SVP64 does not have shuffle-{any-arith-op} however being targetted at 3D and Video it does have Swizzle and a new concept: REMAP.  Swizzle can be applied through prefixing to all source registers.  it is well-known in the GPU world, especially how important it is, and does not need describing.

REMAP is a completely new concept.  an algorithmic "remapping" is applied to the normally sequentially-incrementing Vector Element indices.  useful limited easy-to-implement "remappings" are being developed, such as Matrix Schedules (0 3 6 1 4 7 2 5 8) and RADIX-2 FFT/DCT Butterfly Schedules.

normally Shuffle is limited to either memory operations or to register MV operations, and both are inherently supported by SVP64 through Vectorisation of base scalar operations: Indexed LD/ST for example.

my point is that whilst SVP64 supports the "normal" expected type of Shuffle Operations expected of Vector ISAs (Vector-Indexed-LD, Indexed-Reg-MV) it also has GPU style Swizzle (a limited type of shuffle for short vectors up to length 4) and REMAP.

thus, there is a case even for adding shuffle-augmentation to base LLVM intrinsics as optional arguments.

the one that *is* much more general purpose but was not mentioned except in passing was VGATHER-VSCATTER.

in all other Vector ISAs these are usually either memory-only or Reg-MV operations (or both).  it's usually done with Predicate Masks. In SVP64, surprise: both VGATHER and VSCATTER are abstracted-out concepts that can apply to almost every operation.  this is not possible to do all thr time, but when *both* are applied (VGATHER to the source regs or memory, VSCATTER to the dest), we call that "Twin Predication".

thus, again, we would propose adding *both* a source predicate mask *and* destination predicate mask to base llvm intrinsics, as optional arguments.

the other concept is slightly odd: element-width overrides even on operations where the source registers are specified at a fixed width already.  this one i am slightly uncertain about.

we have a Mode in SVP64 called "Saturate" which has sub-options Signed and Unsigned.  the rules for this took us some time to derive: eventually we realised that the rule has to be that the arithmetic operation appears to take place at *infinite* precision, followed up by truncation to the min/max of the output bitwidth.

all other definitions turned out to be problematic in some way (particularly for multiply or power).

what i am not certain about is whether it is perfectly sufficient to use standard base LLVM intrinsics, and count on source register type and return type as the SVP64 src width and dest width, and simply add optional arguments for signed/unsigned saturation.

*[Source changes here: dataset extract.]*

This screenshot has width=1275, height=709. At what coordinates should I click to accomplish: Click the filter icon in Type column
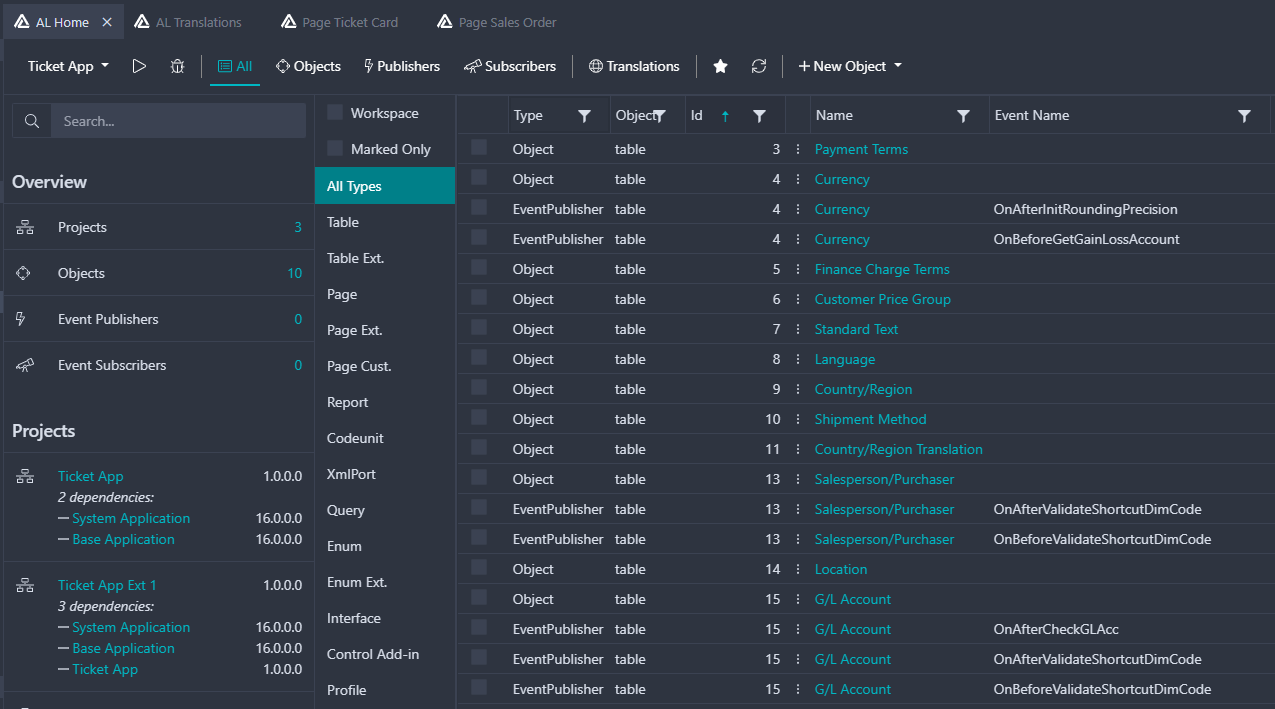(x=585, y=116)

however what is clear to me is that there is very little conceptual limit as to what can be added as optional arguments to base intrinsics.  it would be up to ISA Maintainers to define what they can provide in hardware.

i would very much love to hear from other ISA Maintainers as to whether the ISA they are responsible for could benefit from this approach, both in the 3D GPU World as well as standard non-GPU: ARM SVE2, x86, AMDGPU, MIPS, ppc64, SX-Aurora, everyone.

SIMD ISAs would have an optional argument specifying the (fixed) length.  Cray-style Scalar Vector ISAs would have an optional argument specifying that the length was variable.

the invitation is therefore to see if this idea, of adding optional Vectorisation Context to base llvm intrinsics, has merit across the entire LLVM community, and, if it does, what would it look like?

key question: what impact would a large number of optional arguments to LLVM base intrinsics have, on performance and memory consumption? would it be beneficial or adverse? i honestly have no idea.

another question: if a given ISA does not provide a particular hardware feature (saturation let us say) then should this be declared in some fashion such that LLVM avoids emitting llvm.add(args, sat=signed)

OR

should the functionality be provided anyway by way of soft-passes behind the scenes? i.e. the lack of hardware saturation would result in IR being emitted that ultimately performed the saturation using multiple assembly operations.

given that this latter approach would effectively imply that *all* LLVM IR backends "supported" SIMD and Vectorisation (emulated through IR passes for non-Vector non-SIMD hardware) it would need some serious thought.

l.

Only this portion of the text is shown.